**Fragmento para leer**:
================

Presentaremos durante la Cuaresma 2023, estas reflexiones de José Luis Martín Descalzo sobre los momentos de la vida de Jesús hacia su Muerte y Resurrección…
José Luis Martín Descalzo
Toda predicación cristiana empieza por la cruz. Así lo entendió san Pedro en aquella mañana de pentecostés, en la hora del fuego. Estaban aún los apóstoles desconcertados ante los muchos y vertiginosos acontecimientos que en pocos días les había tocado vivir, cuando el fuego de Dios descendió sobre sus cabezas y sus almas y, de repente, lo entendieron todo: la vida y la muerte, la resurrección y la esperanza. Fue entonces cuando se dieron verdaderamente cuenta de quién había estado entre ellos y por qué había muerto y también por qué la muerte era incapaz de conservarlo entre sus garras. El Espíritu santo se les subió a la cabeza como un vino de muchos grados. Y entendieron que tenían que comenzar a gritar por todas partes el nombre de Jesús.
Pero ¿qué dirían de él? ¿Por dónde empezarían? Pedro lo entendió perfectamente. Y, subido en las escalinatas del templo, en las que tantas veces había predicado su Maestro, pronunció el primer pregón pascual de la historia, el sermón que, a lo largo de dos mil años, sería el resumen de toda predicación cristiana:
Varones israelitas: El Dios de Abrahán, de Isaac, de Jacob, el Dios de vuestros padres, ha glorificado a su siervo, Jesús, a quien vosotros entregasteis y negasteis en presencia de Pilato. Vosotros negasteis al Santo y al Justo y pedisteis que se soltara a un homicida. Disteis muerte al Príncipe de la vida, a quien Dios resucitó de entre los muertos, de lo cual nosotros somos testigos. Ahora bien, hermanos: yo sé que lo que hicisteis, lo hicisteis por ignorancia. Pero Dios ha dado así cumplimiento a lo que había anunciado por boca de todos los profetas: la pasión de su Ungido. Arrepentíos, pues, y convertíos, para que sean borrados vuestros pecados. Dios, resucitando a su Siervo, os lo envía a vosotros primero, para que os bendiga al convertirse cada uno de sus maldades (Hech 3, 12-26).
Significado de la cruz
Este es, a fin de cuentas, el compendio de toda la fe cristiana. Pero ¿cómo anunciarlo hoy a un mundo al que nada repugna tanto como la cruz? ¿Cómo explicarlo a una civilización que identifica la felicidad con el placer y la grandeza con el poder y la violencia? Si la cruz fue siempre un escándalo ¿no lo será hoy más que nunca?
Moltmann ha plantado en el centro de la teología contemporánea la más definitiva de las preguntas:
“¿Qué significa el recuerdo del Dios crucificado en una sociedad oficialmente optimista que camina sobre un montón de cadáveres?”

================

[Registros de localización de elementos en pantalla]
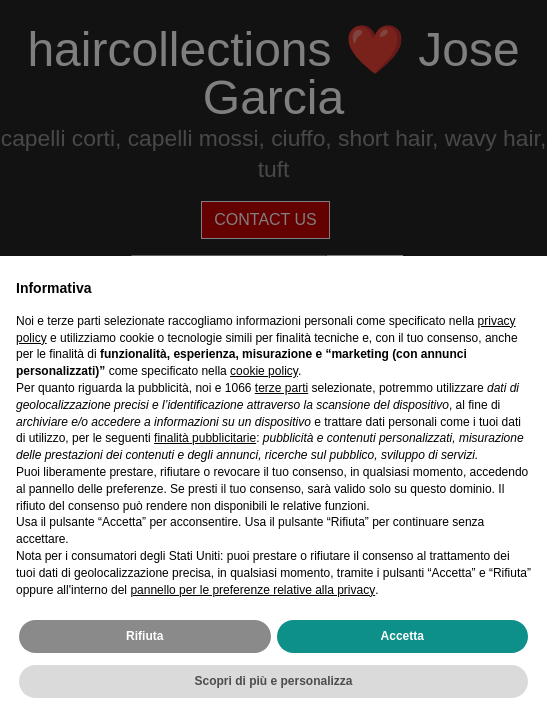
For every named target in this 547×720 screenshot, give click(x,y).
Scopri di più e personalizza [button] (273, 681)
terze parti (281, 388)
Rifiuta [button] (144, 636)
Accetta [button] (402, 636)
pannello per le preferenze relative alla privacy (252, 590)
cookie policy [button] (264, 371)
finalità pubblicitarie (205, 438)
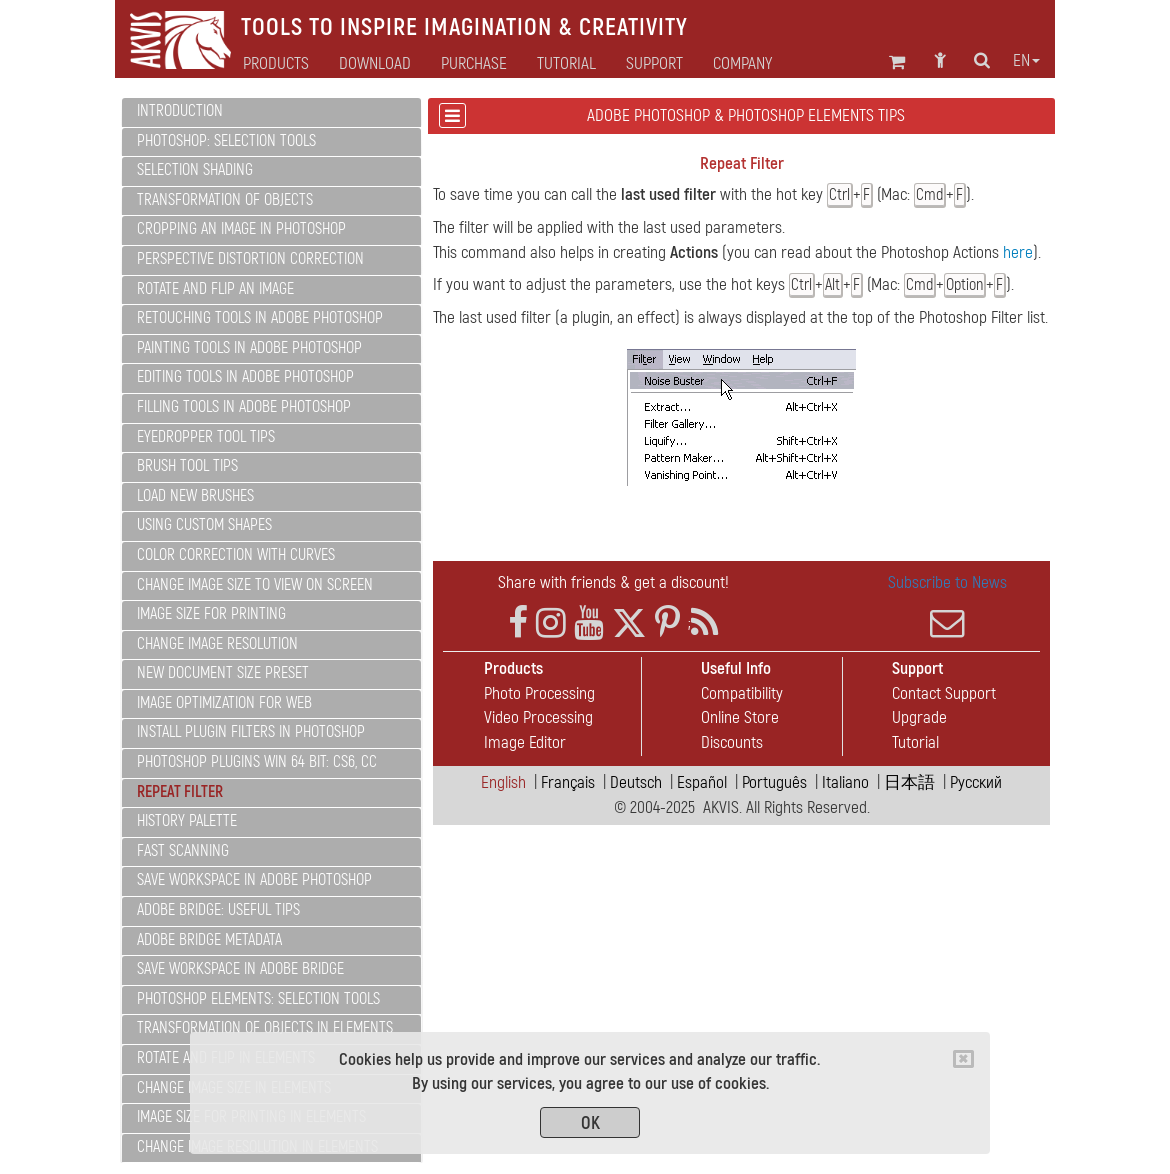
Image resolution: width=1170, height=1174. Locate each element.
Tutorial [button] (566, 64)
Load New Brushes (195, 496)
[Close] (963, 1059)
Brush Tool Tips (187, 466)
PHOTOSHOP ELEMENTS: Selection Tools (258, 999)
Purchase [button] (474, 64)
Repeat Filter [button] (180, 792)
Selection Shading (195, 170)
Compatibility (742, 693)
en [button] (1026, 61)
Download (375, 64)
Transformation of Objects (225, 200)
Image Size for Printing (211, 614)
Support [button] (654, 64)
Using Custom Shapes (204, 525)
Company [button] (742, 64)
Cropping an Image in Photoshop (241, 229)
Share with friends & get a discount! (613, 582)
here (1018, 252)
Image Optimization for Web (224, 703)
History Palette (187, 821)
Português (774, 782)
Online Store (740, 717)
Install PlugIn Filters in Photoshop (251, 732)
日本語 (909, 782)
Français (568, 782)
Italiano (845, 782)
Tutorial (915, 742)
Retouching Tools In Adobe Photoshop (260, 318)
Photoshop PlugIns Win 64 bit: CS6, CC (257, 762)
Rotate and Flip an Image (215, 289)
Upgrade (919, 717)
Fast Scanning (183, 851)
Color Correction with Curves (236, 555)
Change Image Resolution (217, 644)
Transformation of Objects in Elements (265, 1028)
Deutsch (636, 782)
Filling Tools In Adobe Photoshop (244, 407)
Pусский (976, 782)
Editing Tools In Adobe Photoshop (245, 377)
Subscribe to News (947, 606)
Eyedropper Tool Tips (206, 437)
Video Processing (538, 717)
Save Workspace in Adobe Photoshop (254, 880)
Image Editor (525, 742)
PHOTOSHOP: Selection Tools (226, 141)
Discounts (732, 742)
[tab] (271, 112)
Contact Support (944, 693)
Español (702, 782)
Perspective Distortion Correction (250, 259)
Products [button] (276, 64)
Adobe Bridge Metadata (209, 940)
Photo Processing (539, 693)
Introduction (180, 111)
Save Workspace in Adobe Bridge (240, 969)
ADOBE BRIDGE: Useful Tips (218, 910)
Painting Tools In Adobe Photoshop (249, 348)
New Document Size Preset (223, 673)
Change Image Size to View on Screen (255, 585)
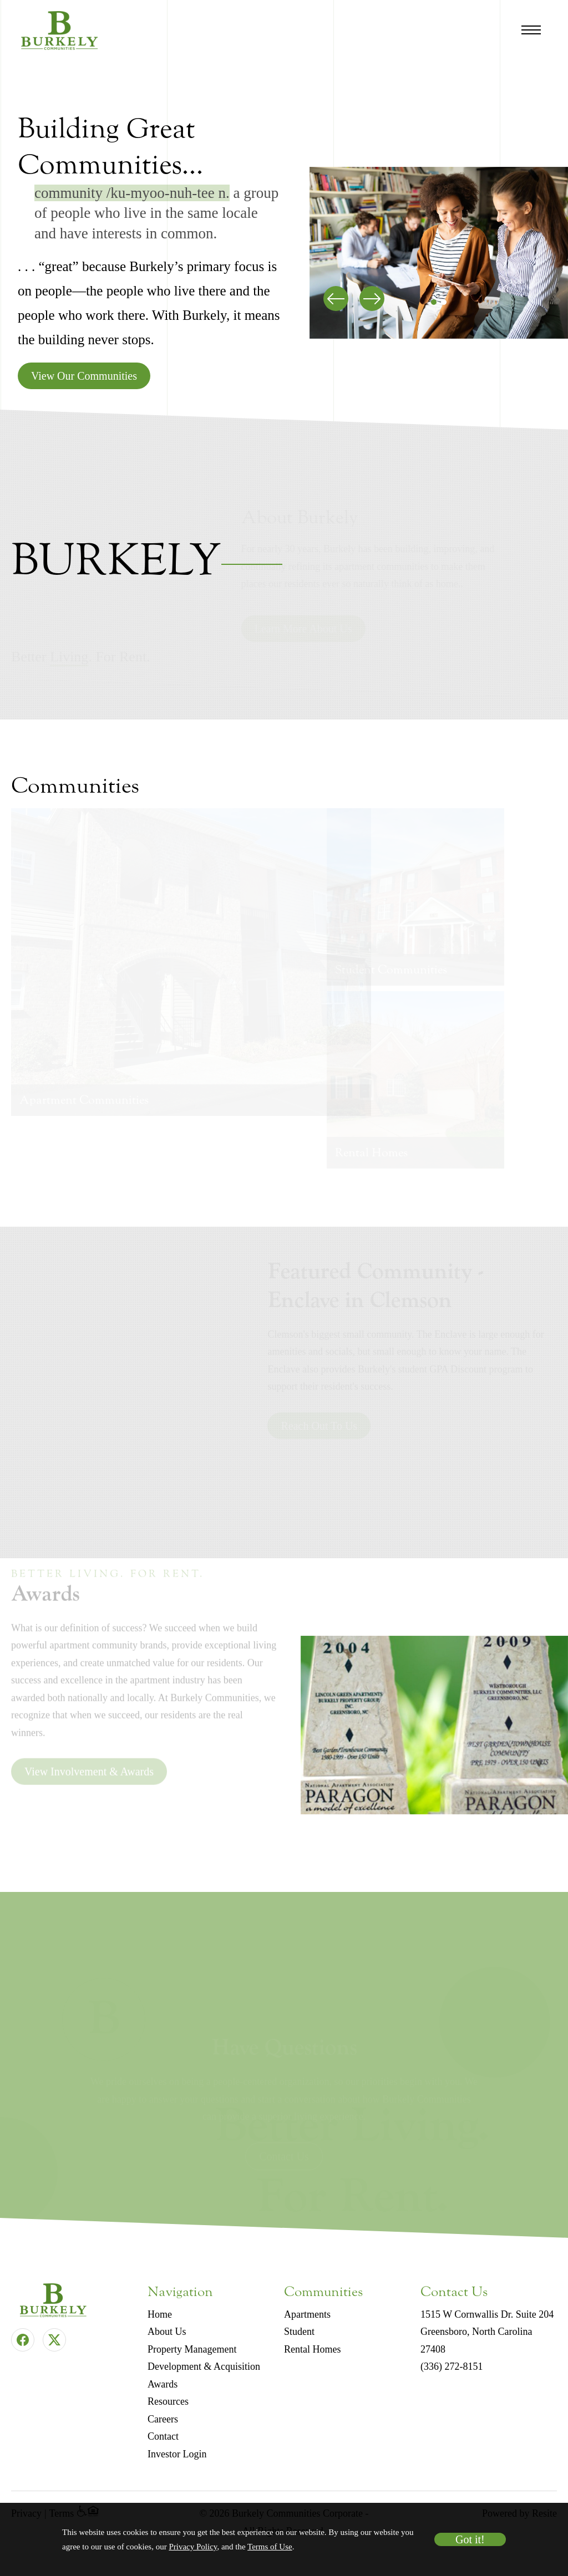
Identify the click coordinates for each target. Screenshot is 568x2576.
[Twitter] (54, 2339)
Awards (163, 2384)
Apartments (307, 2314)
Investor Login (177, 2454)
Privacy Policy (193, 2546)
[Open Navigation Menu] (531, 30)
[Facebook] (22, 2339)
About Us (167, 2331)
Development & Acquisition (204, 2366)
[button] (434, 302)
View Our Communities (84, 376)
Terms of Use (269, 2546)
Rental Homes (312, 2349)
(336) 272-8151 (451, 2366)
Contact (163, 2436)
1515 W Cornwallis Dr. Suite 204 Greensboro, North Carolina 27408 (487, 2332)
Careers (163, 2419)
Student (299, 2331)
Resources (168, 2401)
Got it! (470, 2539)
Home (160, 2314)
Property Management (192, 2349)
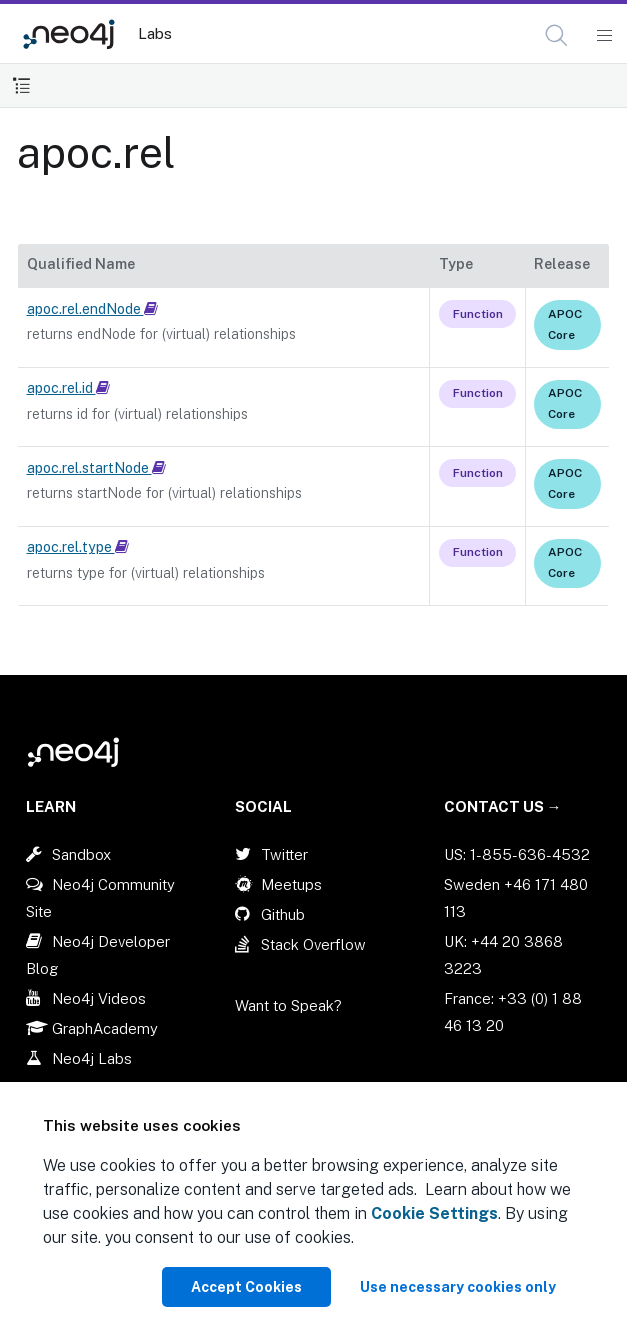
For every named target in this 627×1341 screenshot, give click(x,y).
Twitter (284, 854)
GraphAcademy (105, 1028)
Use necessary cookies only (458, 1287)
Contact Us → (503, 806)
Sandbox (81, 854)
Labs (155, 33)
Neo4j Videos (99, 998)
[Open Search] (557, 36)
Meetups (291, 884)
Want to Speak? (288, 1005)
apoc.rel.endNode (92, 309)
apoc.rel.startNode (96, 468)
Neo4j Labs (92, 1058)
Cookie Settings (434, 1213)
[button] (556, 35)
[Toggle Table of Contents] (21, 85)
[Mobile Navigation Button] (603, 36)
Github (283, 914)
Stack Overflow (313, 944)
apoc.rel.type (78, 547)
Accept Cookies (246, 1287)
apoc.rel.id (68, 388)
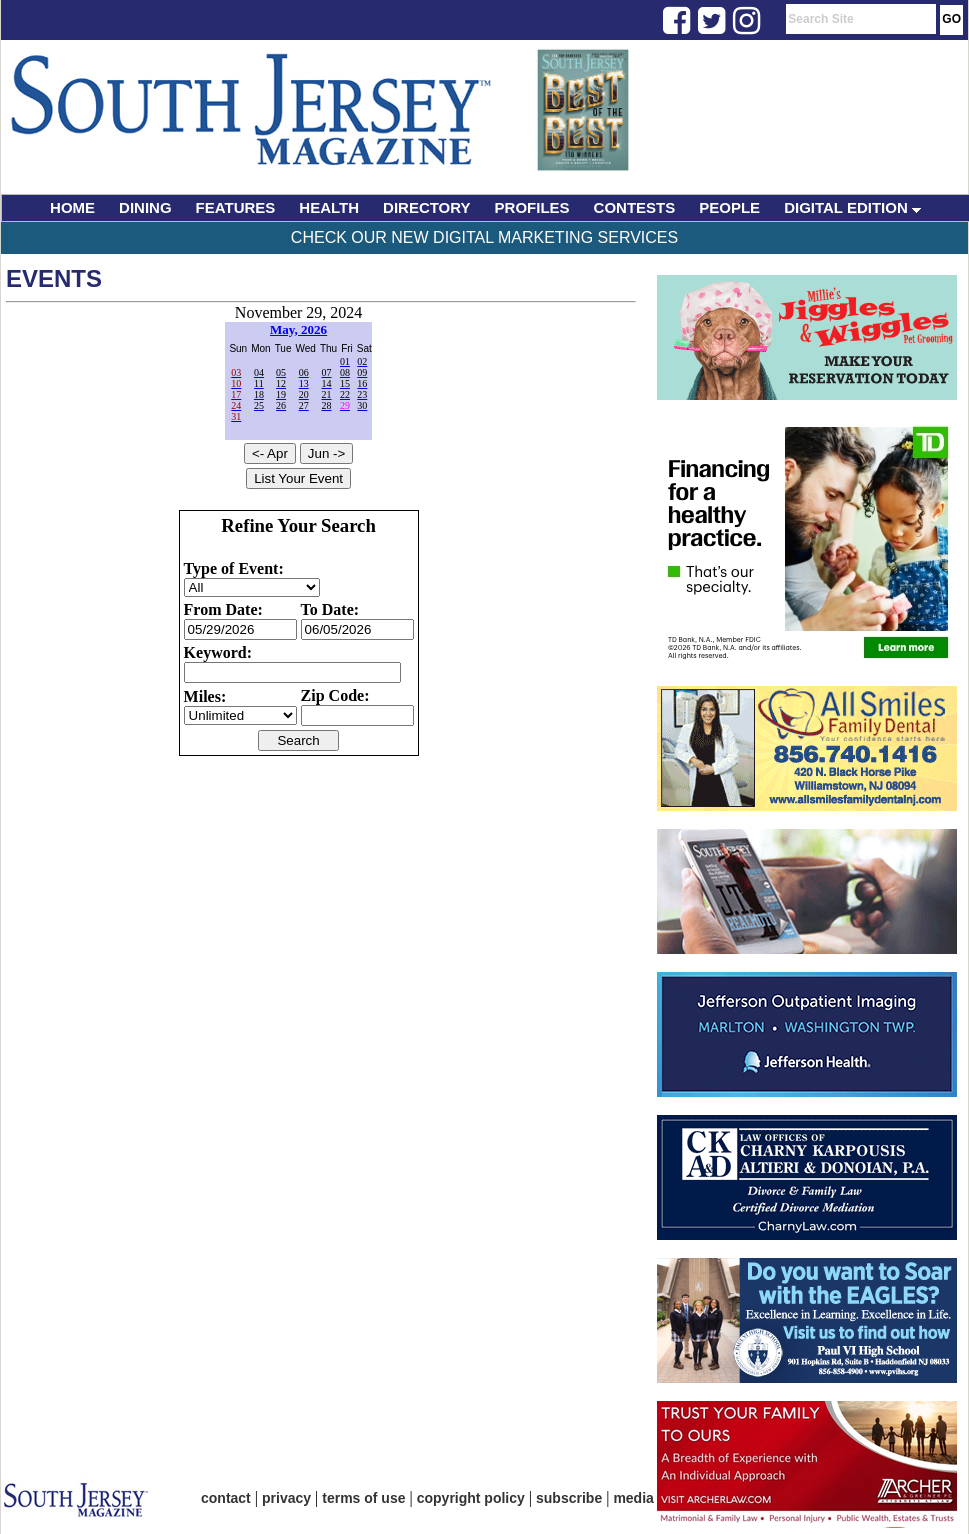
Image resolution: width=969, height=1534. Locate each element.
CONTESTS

================

**Consignas**:
**1)** Responde estas preguntas con lo que dice el fragmento sobre la cruz:
(a) ¿Desde dónde pronunció Pedro el primer pregón pascual?
(b) ¿Con qué compara el fragmento al Espíritu Santo que se les subió a la cabeza a los apóstoles?
(c) ¿Quién planteó la pregunta sobre el recuerdo del Dios crucificado?
**2)** Por favor, prosigue el fragmento sobre la cruz a partir de su última frase.

**Respuestas por consigna**:
**1)**
(a) Desde las escalinatas del templo, donde tantas veces había predicado su Maestro.
(b) Con un vino de muchos grados.
(c) Moltmann.

**2)**
Es cierto: nunca en su historia vivió el mundo más intensamente esta gran paradoja: vivimos rodeados de muerte y jugamos a ser felices. Hemos declarado como dogma el progreso y estamos convencidos de caminar hacia el mundo mejor cuando todos nuestros senderos están llenos de dolor y de muertos. ¿Y qué haremos los cristianos: atrevernos a señalar la cruz y el Crucificado como centros de nuestra fe o embarcarnos también en el dulce optimismo de una religiosidad consoladora? Dejemos hablar de nuevo a Moltmann:
“La cruz ni se ama ni se puede amar. Y, sin embargo, sólo el Crucificado es el que realiza aquella libertad que cambia el mundo, porque ya no teme a la muerte. El crucificado fue para su tiempo escándalo y necedad. También hoy resulta desfasado ponerlo en el centro de la fe cristiana y de la teología. Con todo, únicamente el recuerdo anticipado de que él es el que libera al hombre del poder de los hechos presentes y de las leyes y coacciones de la historia, abriéndolos para un futuro que no vuelve a oscurecerse. Hoy lo que interesa es que la Iglesia y la teología vuelvan a encontrarse con el Cristo crucificado, para demostrar al mundo su libertad, si es que quieren ser lo que dicen de sí mismas, es decir, la Iglesia de Cristo y teología cristiana.”
Tentación de los cristianos
Este es, efectivamente, el único problema: o la Iglesia y los cristianos redescubren que son Iglesia de la cruz y seguidores del Crucificado o dejan de ser Iglesia de Cristo y cristianos. Todos los demás son problemas menores y que sólo a esa luz encuentran respuesta. La pregunta decisiva que cada uno ha de responder es ésta: ¿Qué significan para mí y para el mundo la cruz y el Crucificado?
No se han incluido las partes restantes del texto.